* Begin Data entries *
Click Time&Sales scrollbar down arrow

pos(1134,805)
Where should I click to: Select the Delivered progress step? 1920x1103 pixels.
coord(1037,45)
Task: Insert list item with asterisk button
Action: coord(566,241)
* End Data entries *
Your objective: Format the data above as a numbered list, leaving out the blank lines.

Full solution:
1. Click Time&Sales scrollbar down arrow
2. pos(1134,805)
3. Where should I click to: Select the Delivered progress step? 1920x1103 pixels.
4. coord(1037,45)
5. Task: Insert list item with asterisk button
6. Action: coord(566,241)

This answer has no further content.